• Directions for this task: The whole listing below is to be copied exactly, with every picture left out.

BEGIN Recorded data

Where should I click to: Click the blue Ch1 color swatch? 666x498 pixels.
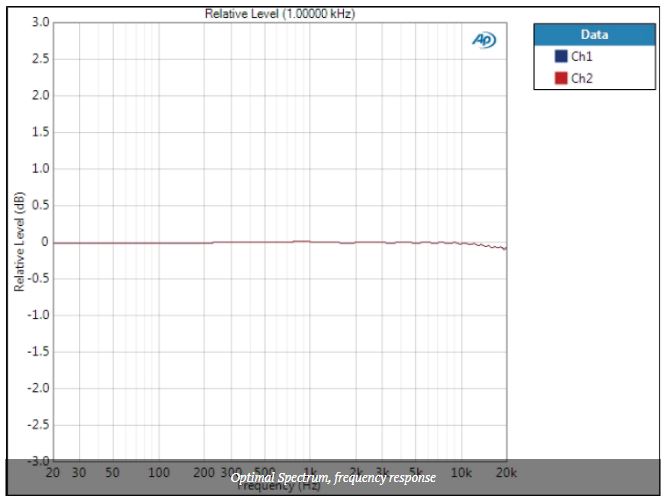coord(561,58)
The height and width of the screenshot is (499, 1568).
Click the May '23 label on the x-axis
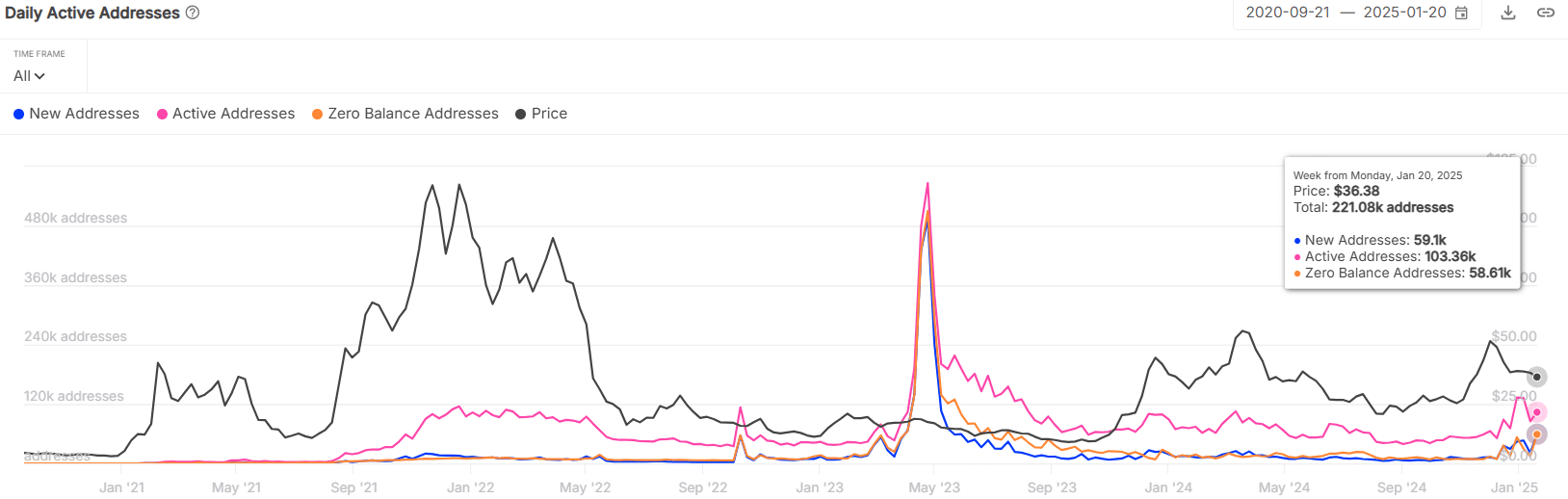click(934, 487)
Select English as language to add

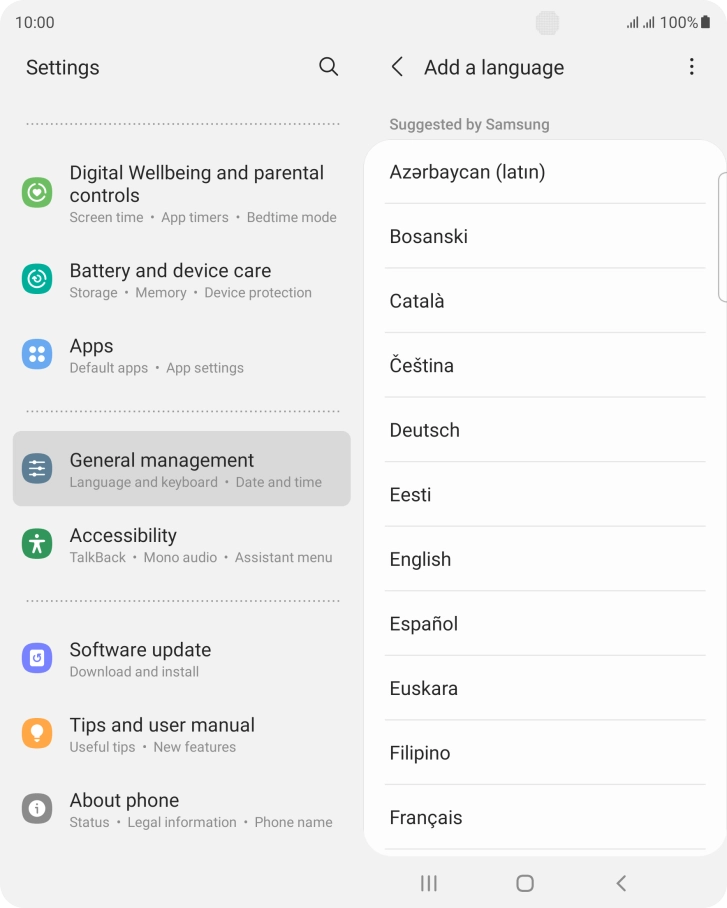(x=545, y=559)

END Recorded data

• Written solution:
Where should I click to: Click the blue Ch1 color swatch? 666x498 pixels.
coord(561,58)
The height and width of the screenshot is (499, 1568).
Click the May '23 label on the x-axis
click(934, 487)
Select English as language to add

(x=545, y=559)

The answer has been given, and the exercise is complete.